The UK has flipped the switch on yet another offshore wind farm.
The globe’s largest offshore wind energy farm is once again located in the UK. As of September 6th, 2018, Walney Extension became the largest operational offshore wind turbine farm in the world.
The wind farm has over 80 turbines and covers more than 140 square kilometers.
Located in the Irish Sea just off the shores of Walney Island, Cumbria, the offshore wind energy farm is made up of 87 wind turbines and covers 145 square kilometers (approximately 55.9 square miles). The turbines are from MHI Vestas and Siemens Gamesa.
Now operational, the Walney Extension wind farm is capable of generating 659 Megawatts (MW) of energy, which is equivalent to powering 600,000 homes in the UK. The wind farm project is jointly owned by Orsted, PFA and PKA, with Orsted owning 50%.
The London Array was once the world’s largest offshore wind energy farm.
Before the title was snatched up by Wlaney Extension, the London Array was the biggest operational offshore wind turbine farm in the world. It has 175 turbines and is able to produce 630 MW of power. Even though it has considerably more turbines than Walney Extension, the difference is that Waleny’s turbines are the latest in their class and include turbines from two different manufacturing companies (40 MHI Vestas 8MW turbines and 47 Siemens Games 7MW turbines).
“The UK is the global leader in offshore wind, and Walney Extension showcases the industry’s incredible success story,” said Matthew Wright, Orsted UK managing director, reported Interesting Engineering.
“The project, completed on time and within budget, also marks another important step towards Orsted’s vision of a world that runs entirely on green energy,” added Wright.
That being said, although Walney Extension is currently the world’s largest operational offshore wind farm, it is unlikely that it will hold onto this title for very long.

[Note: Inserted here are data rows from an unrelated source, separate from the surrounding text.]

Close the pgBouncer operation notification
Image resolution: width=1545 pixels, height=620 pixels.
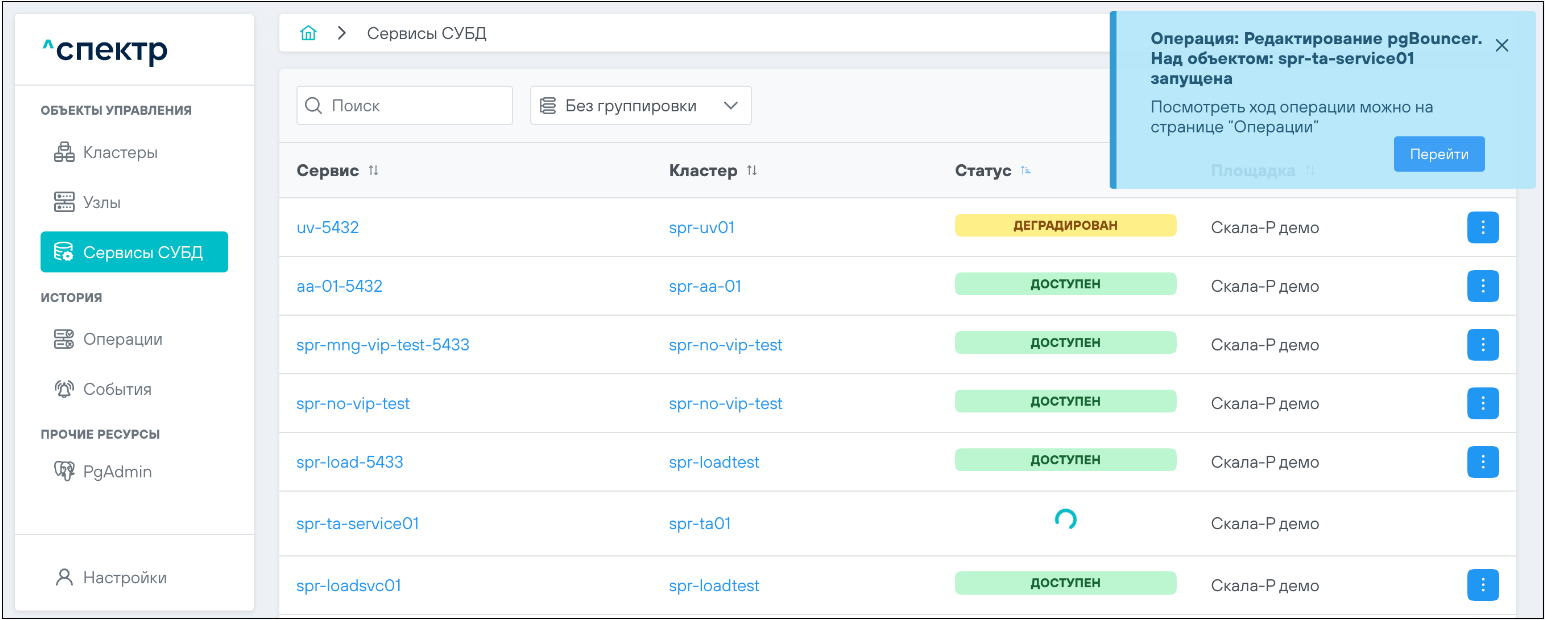(1501, 45)
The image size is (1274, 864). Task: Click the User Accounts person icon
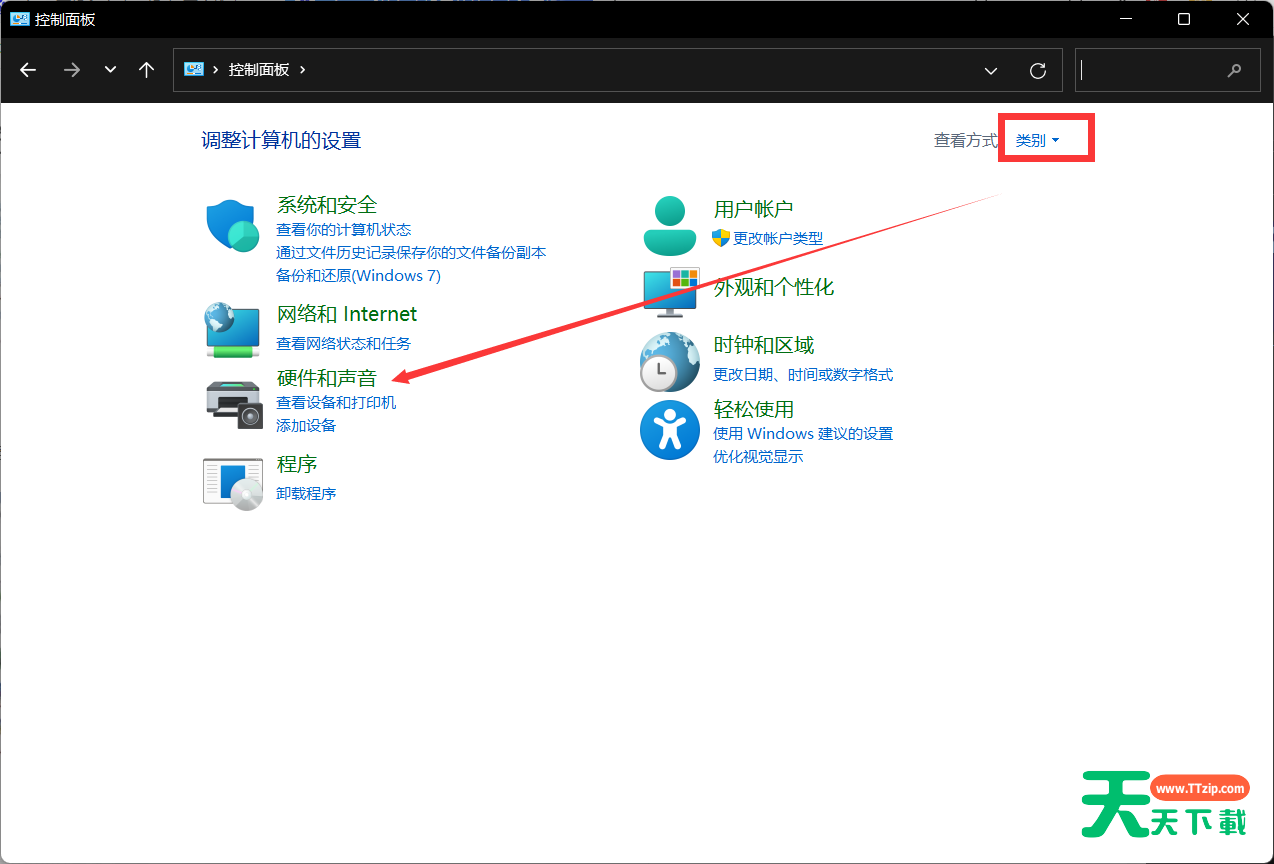click(x=669, y=225)
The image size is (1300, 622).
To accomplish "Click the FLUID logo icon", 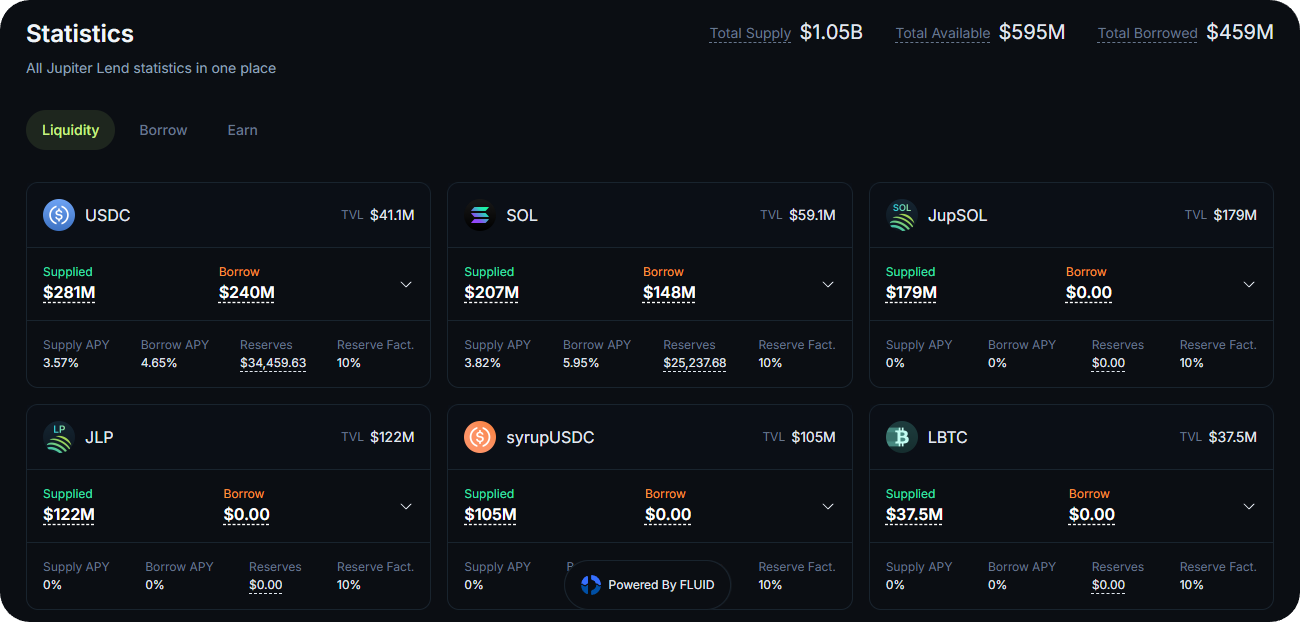I will tap(591, 585).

There is already a new offshore wind energy farm in the works known as “East Anglia One.” This renewable power project is expected to become the new leader once it is up and running. The wind farm is currently being built in the Suffolk Coast of the southern North Sea, UK and is expected to have 102 wind turbines with the capability of producing 714 MW. It is expected to be completed in 2020.